Their corrections of the solutions are still full of massive errors. It's ridiculous. Their solution looks a mess at this point.

Qtn:

3phase 11MVA Gen (Xd"=0.39j pu) serves 6MVA 5/25kV transformer (6% impedance). What is The MVA contribution at the generator with a fault at the transformer secondary terminals?

- question asks for MVA but the answers are all Amps so I guess it should be the Amps on the secondary

S(s/c)=1.0/(0.39+0.11)=2 pu

S(actual)=2 x 11MVA = 22 MVA. ....... they asked for MVA in the question

I(s/c) = 22MVA/(sqrt(3)x5kV) = 2540.3 A

.... Is this correct or am I way off???

I agree with the 138.56A base current on the secondary of the transformer side you posted earlier. I wasn't reading the problem very well and assumed they are asking for fault current when the secondary is faulted. If they are asking for primary current (generator current) with a fault on Txfmr's secondary which should be about 3.6 pu which is ~ 2500 amps on that side.

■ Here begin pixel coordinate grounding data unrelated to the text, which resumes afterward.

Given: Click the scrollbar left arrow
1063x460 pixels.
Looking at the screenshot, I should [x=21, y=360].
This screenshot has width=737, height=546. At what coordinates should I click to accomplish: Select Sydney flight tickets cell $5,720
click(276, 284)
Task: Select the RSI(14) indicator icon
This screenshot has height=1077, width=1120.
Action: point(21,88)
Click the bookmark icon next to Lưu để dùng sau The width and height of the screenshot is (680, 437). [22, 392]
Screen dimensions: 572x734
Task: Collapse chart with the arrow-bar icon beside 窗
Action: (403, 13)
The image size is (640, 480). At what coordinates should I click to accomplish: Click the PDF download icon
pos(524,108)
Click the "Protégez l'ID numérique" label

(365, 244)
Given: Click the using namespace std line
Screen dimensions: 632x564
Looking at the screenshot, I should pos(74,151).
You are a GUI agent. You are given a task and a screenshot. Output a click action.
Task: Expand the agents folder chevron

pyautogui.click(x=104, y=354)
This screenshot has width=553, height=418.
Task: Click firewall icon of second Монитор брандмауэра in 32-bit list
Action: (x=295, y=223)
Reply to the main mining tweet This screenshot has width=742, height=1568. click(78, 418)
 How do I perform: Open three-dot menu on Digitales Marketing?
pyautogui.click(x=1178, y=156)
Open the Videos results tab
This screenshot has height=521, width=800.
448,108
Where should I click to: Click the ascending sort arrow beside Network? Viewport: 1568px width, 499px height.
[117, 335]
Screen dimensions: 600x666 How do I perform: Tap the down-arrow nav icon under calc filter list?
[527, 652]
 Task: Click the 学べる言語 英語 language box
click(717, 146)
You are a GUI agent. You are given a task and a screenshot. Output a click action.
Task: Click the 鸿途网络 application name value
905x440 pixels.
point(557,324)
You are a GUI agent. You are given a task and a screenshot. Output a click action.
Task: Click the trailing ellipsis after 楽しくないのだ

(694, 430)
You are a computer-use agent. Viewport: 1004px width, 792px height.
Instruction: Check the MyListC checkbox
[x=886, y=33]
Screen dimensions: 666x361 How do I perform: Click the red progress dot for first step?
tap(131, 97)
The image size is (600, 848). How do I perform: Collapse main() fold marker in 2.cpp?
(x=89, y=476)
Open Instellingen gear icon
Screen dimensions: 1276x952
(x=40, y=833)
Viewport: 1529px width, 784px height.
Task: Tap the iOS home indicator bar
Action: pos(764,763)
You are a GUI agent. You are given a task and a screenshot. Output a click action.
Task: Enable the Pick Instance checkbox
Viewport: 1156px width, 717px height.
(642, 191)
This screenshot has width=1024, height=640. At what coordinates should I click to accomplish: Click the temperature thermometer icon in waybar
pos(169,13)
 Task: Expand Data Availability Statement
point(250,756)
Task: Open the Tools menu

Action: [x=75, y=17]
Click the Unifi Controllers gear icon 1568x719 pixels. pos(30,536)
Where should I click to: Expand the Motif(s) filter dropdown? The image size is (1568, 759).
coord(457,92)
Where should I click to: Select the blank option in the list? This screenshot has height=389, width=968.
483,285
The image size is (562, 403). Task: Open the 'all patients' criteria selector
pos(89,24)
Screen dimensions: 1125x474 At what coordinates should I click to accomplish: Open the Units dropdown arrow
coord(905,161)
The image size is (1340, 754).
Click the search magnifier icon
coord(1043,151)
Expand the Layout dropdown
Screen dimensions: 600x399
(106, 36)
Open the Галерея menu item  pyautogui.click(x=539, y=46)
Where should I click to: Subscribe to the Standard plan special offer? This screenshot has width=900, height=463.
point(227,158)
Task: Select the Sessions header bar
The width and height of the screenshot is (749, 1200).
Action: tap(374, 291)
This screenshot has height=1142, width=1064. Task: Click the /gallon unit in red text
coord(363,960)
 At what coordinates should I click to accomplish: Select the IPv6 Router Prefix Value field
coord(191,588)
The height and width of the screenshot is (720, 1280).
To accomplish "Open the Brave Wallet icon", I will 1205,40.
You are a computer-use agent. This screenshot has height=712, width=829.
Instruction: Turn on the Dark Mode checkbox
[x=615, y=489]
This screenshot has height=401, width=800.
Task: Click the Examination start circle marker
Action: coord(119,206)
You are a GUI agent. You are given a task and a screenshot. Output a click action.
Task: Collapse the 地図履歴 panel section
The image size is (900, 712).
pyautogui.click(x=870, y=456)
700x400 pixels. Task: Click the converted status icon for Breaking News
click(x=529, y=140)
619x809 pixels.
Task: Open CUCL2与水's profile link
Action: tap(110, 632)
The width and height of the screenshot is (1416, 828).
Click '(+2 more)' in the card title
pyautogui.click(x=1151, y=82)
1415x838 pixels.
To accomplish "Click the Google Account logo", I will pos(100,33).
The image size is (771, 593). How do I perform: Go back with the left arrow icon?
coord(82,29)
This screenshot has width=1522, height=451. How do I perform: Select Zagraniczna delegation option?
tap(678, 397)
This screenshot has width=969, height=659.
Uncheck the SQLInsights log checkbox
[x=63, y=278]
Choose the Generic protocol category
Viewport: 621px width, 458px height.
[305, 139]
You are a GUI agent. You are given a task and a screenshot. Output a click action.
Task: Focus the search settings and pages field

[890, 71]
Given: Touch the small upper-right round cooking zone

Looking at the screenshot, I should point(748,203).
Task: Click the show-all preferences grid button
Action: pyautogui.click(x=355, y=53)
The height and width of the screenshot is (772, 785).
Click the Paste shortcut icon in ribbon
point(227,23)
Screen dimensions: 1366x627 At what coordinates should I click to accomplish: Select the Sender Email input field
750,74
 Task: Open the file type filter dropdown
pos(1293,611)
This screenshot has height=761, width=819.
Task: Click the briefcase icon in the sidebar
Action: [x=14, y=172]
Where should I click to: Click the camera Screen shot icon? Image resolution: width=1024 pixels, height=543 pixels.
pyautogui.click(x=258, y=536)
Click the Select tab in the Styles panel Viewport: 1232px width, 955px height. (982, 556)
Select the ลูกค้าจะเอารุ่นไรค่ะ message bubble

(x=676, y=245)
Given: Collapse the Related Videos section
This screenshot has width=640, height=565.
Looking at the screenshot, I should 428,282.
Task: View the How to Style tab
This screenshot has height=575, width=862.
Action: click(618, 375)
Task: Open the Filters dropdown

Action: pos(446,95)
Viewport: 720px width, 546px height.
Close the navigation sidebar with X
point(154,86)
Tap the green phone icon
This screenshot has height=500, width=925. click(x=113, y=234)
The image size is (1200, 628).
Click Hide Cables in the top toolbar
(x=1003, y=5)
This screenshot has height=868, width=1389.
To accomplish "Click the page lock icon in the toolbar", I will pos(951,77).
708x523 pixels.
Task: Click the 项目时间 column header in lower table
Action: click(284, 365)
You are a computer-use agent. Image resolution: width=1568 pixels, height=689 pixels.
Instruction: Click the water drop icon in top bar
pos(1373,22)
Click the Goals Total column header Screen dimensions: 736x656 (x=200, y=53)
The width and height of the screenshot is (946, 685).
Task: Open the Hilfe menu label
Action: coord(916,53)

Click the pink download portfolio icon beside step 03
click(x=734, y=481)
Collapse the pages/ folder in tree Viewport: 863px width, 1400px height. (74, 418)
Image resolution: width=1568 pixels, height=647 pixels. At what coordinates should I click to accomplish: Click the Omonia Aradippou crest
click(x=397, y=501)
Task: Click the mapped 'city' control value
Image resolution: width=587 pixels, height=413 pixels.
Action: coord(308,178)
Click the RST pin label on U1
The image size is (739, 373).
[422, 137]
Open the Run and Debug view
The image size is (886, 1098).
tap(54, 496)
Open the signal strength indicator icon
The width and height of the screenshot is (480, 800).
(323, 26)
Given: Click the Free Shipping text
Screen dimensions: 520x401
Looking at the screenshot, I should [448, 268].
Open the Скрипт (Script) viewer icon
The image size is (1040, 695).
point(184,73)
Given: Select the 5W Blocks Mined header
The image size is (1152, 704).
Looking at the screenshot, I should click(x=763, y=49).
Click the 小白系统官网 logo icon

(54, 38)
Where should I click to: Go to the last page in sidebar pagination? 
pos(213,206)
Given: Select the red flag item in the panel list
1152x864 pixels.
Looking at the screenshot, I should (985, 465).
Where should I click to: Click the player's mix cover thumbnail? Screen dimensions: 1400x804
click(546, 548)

Well at least for me this question has come full circle back to what I thought... about 10 posts earlier I said ~2500 Amps at generator, then I thought they were asking at the fault... now we have the real question. Earlier posts have stated 508 at txfmr secondary which when multiplied *5 would agree with the 2540A on primary. I didn't even realize they were asking for MVA and giving answers in Amps (that's some bad proofreading).

Going back to the pdf diagram I posted earlier, the base current (using the bases I chose) on the generator side of txfmr is 6000/(sqrt3 *5) = 692.5A. Multiply this times the 3.67pu I showed and you get 2541Amps which agree with you.

That would give the ~22MVA at generator you showed. I believe this is correct.

 

[ElecPwrPEOct11]

Wow, what a poorly crafted question by Complex Imaginary.

I agree with DK &xd-data above that Ssc = 22MVA. Since this is a step-up transformer the current on the secondary will be 22MVA / (sqrt(3) * 25kV) = 508A. This also aligns with the solution to NCEES #540, which is exactly the same type of problem.